Plant biologists have tried for decades to work around their troubles with lignin. One early approach decreased the expression of plants’ lignin-producing genes. But that backfired, as the plants either wound up with stunted growth or keeled over when hit with a gust of wind. “Plants really need lignin,” says John Ralph, a plant biochemist at the University of Wisconsin, Madison.
Among the strategies for dealing with lignin, numerous teams have tried altering the chemicals that make up lignin. Although the structure of lignin varies from species to species, most plants assemble it from three main building blocks called coniferyl alcohol (CA), sinapyl alcohol (SA), and p-coumaryl alcohol, producing chains abbreviated G lignin, S lignin, and H lignin, respectively. Several teams have manipulated plant genes to change the proportions of building blocks, hoping to create a lignin that degrades more easily. Researchers led by Clint Chapple of Purdue University reported in Nature last month, for example, that plants engineered to produce only H lignin wound up dwarfed, but knocking out certain regulatory genes enabled them to grow to a near-normal size. H lignins give up their sugars with less pretreatment, but the chemical bonds between the remaining lignin molecules are still hard to break.
Ralph and his colleagues opted for another path. Instead of altering the proportions of lignin building blocks, they added a new one—ferulic acid (FA)—that pairs up with CA and SA building blocks. These pairs then form bonds with their neighbors that are easier for chemists to break. (A few plants naturally use these FA-contianing pairs in making lignins that serve as plant defense compounds, Ralph says.) They hoped that by introducing paired building blocks throughout the lignin, they could later “unzip” the lignin’s structure during pretreatment.
The feat took several years to pull off. Ralph’s team had to isolate the genes for the synthesis of FA-containing building blocks, insert them into plants, show that the plants could make the compounds, send them to the cell walls, and incorporate them into lignins. But online today in Science, Ralph and his colleagues report that they’ve now produced “zip-lignins” in young poplar trees. The plants appear healthy and show every sign of normal growth in the greenhouse. But when ground up and subjected to a mild base at 100°C, the lignins readily fall apart, releasing twice as many sugars as their wild-type kin  do under the same conditions. “It’s the most promising method of changing lignin that I’ve seen so far,” Sederoff says.

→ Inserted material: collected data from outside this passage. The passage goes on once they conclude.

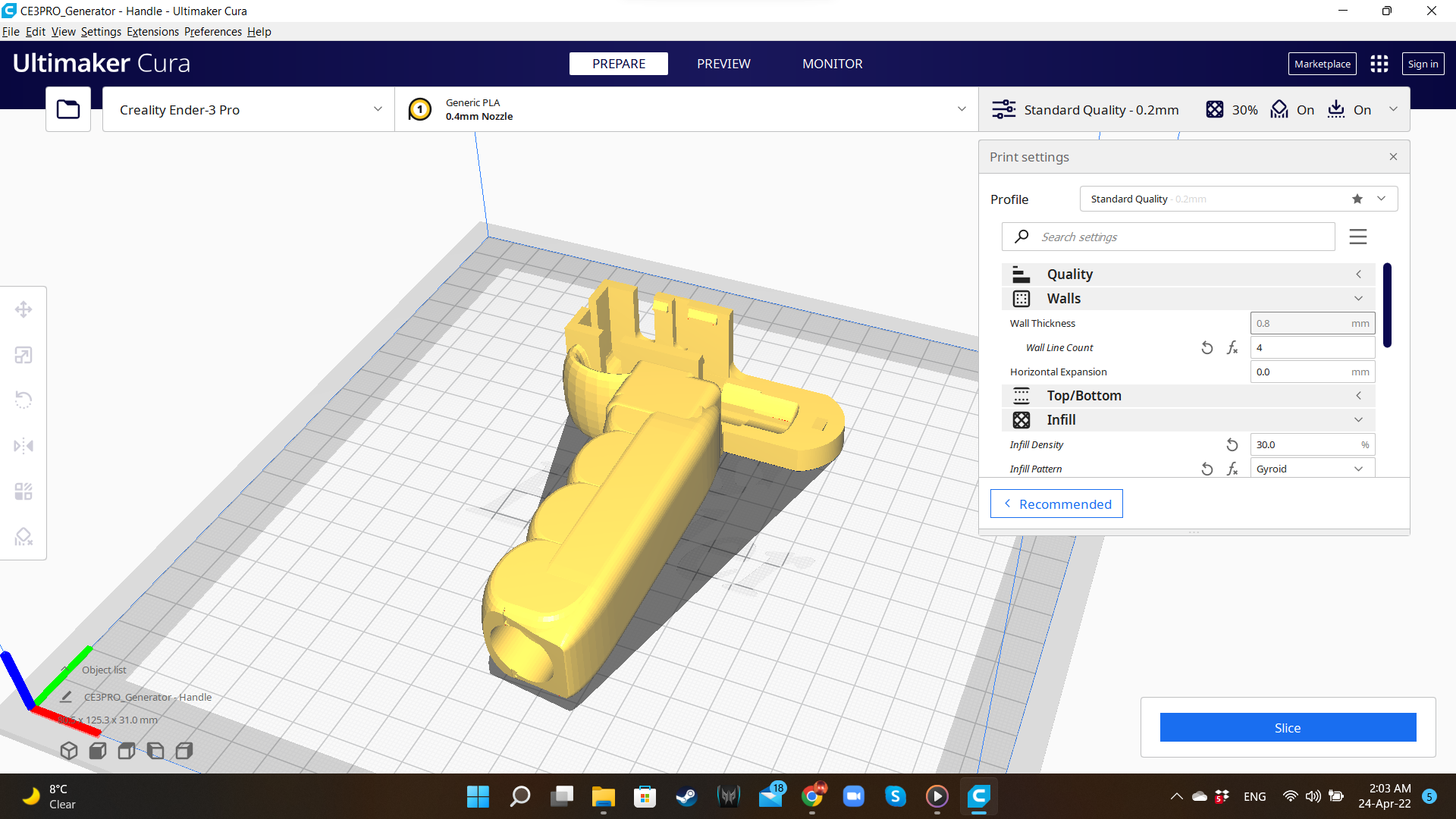The width and height of the screenshot is (1456, 819).
Task: Click the Scale tool icon
Action: [23, 355]
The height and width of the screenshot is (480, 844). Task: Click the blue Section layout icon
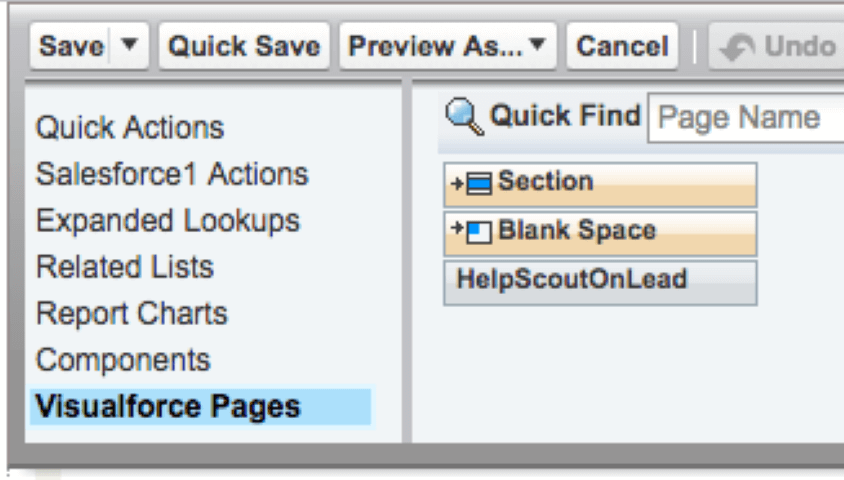pyautogui.click(x=481, y=184)
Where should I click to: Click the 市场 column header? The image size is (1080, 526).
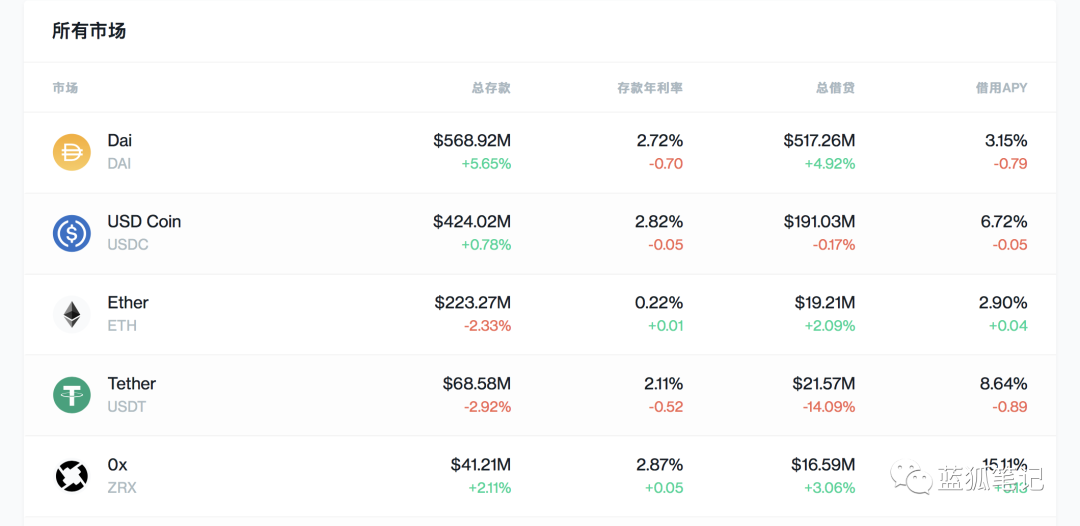click(65, 88)
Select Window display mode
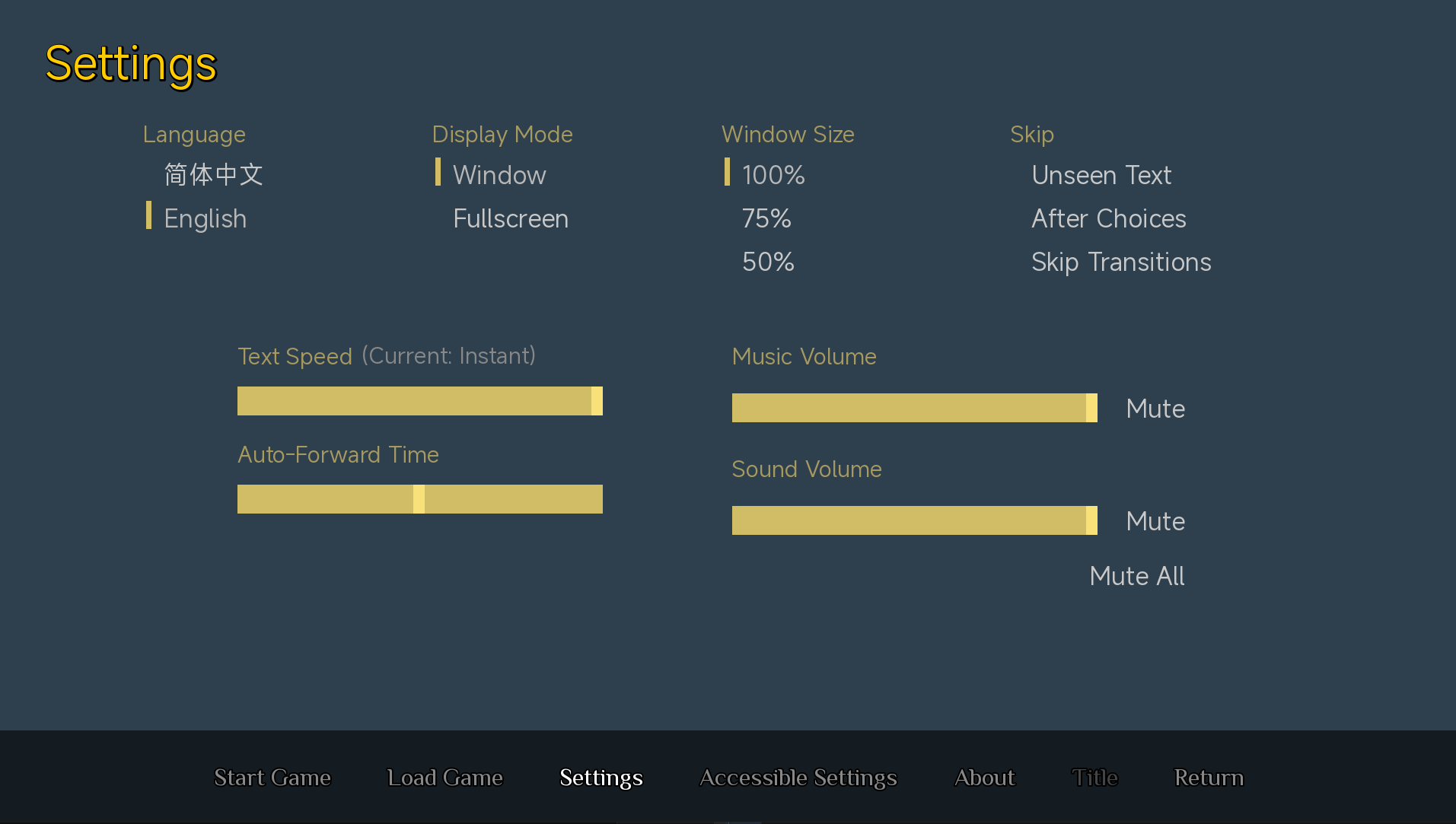 [x=499, y=175]
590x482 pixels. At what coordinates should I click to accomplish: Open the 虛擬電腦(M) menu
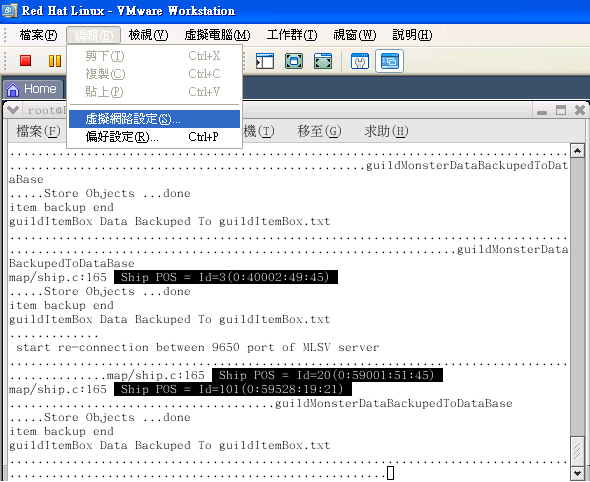point(217,35)
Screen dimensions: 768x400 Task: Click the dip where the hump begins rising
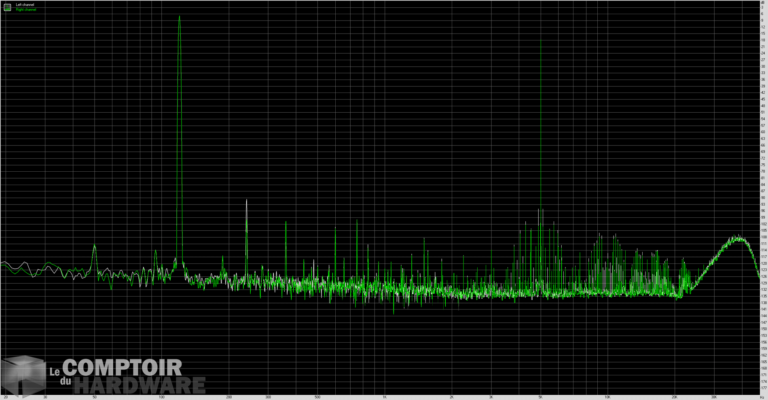click(681, 294)
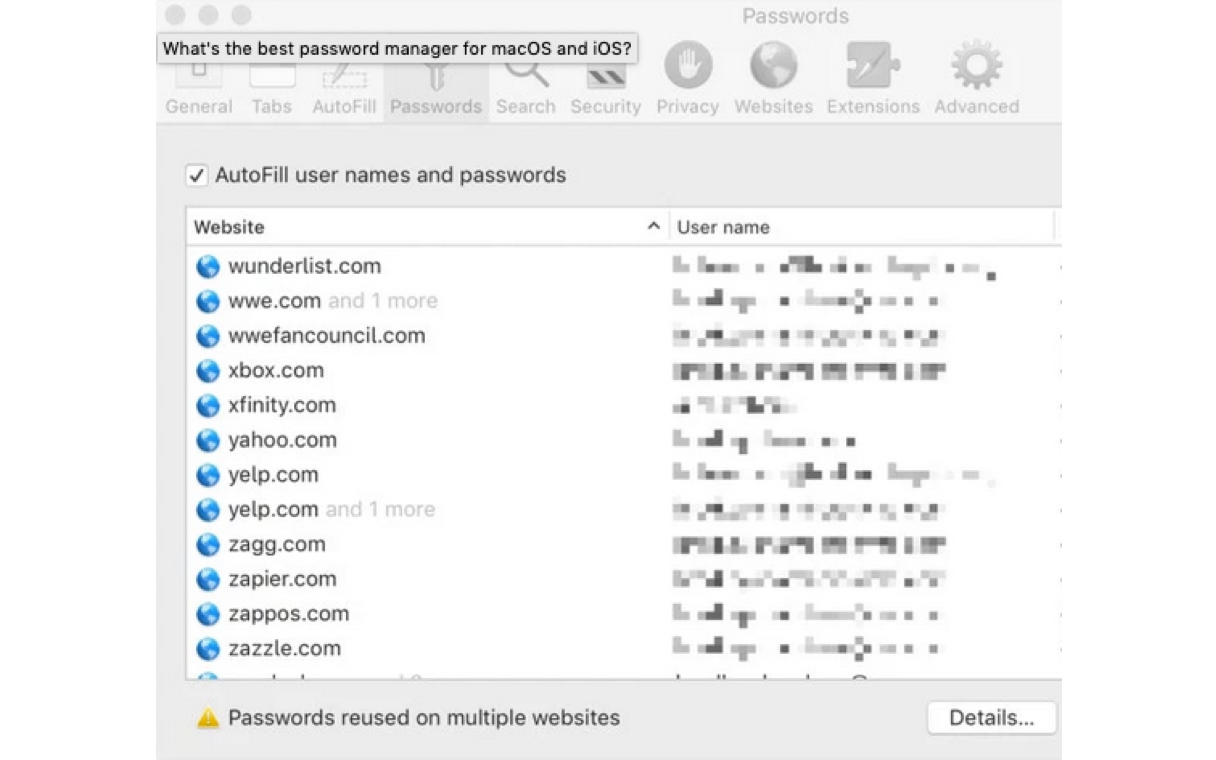
Task: Select the zapier.com entry in the list
Action: coord(623,579)
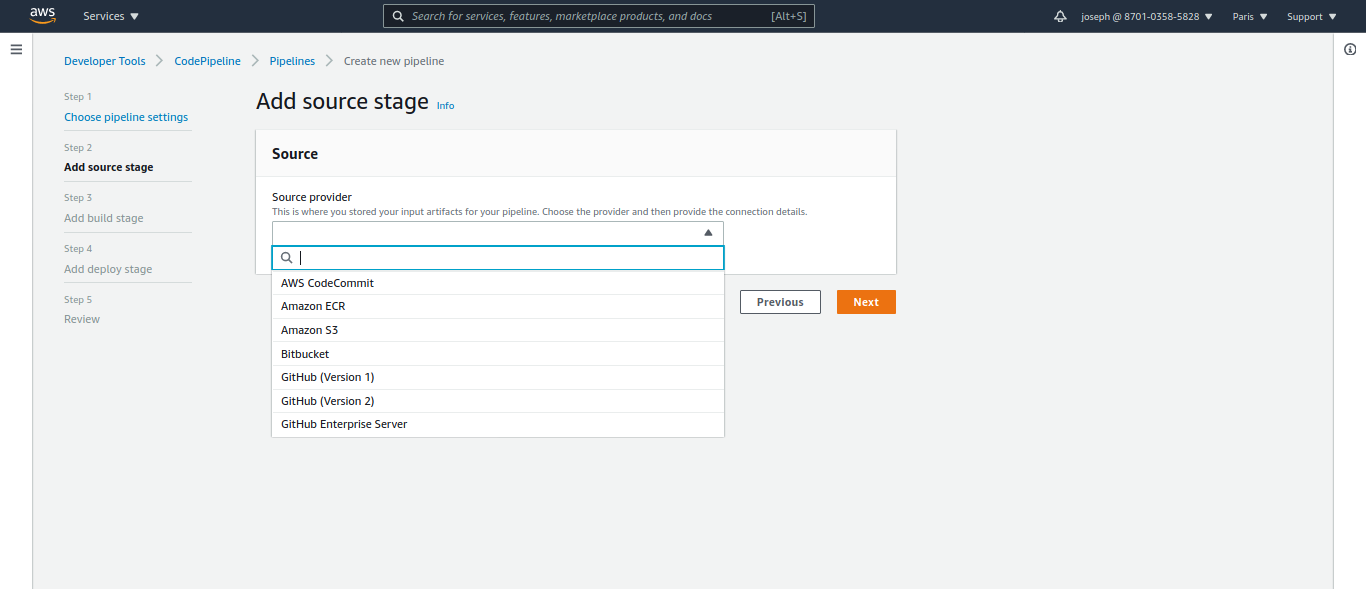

Ralph says his team is already working to insert zip-lignins into corn plants. If the effort succeeds, it could save cellulosic biofuel companies serious cash and may even propel them to profitability, Dale says. It could also spawn a new generation of biorefineries that convert plant cellulose into plastics and other industrial materials. But Dale and others caution that it could take a decade or more. Any newly engineered plants and trees must still be field-tested to show that they grow normally and aren’t more susceptible to pests, among other things. Then researchers must also show that they pass economic muster in pilot-scale and demonstration biorefineries. But if the strategy works, biofuel-makers may finally find a way out of the glue that has trapped them for decades.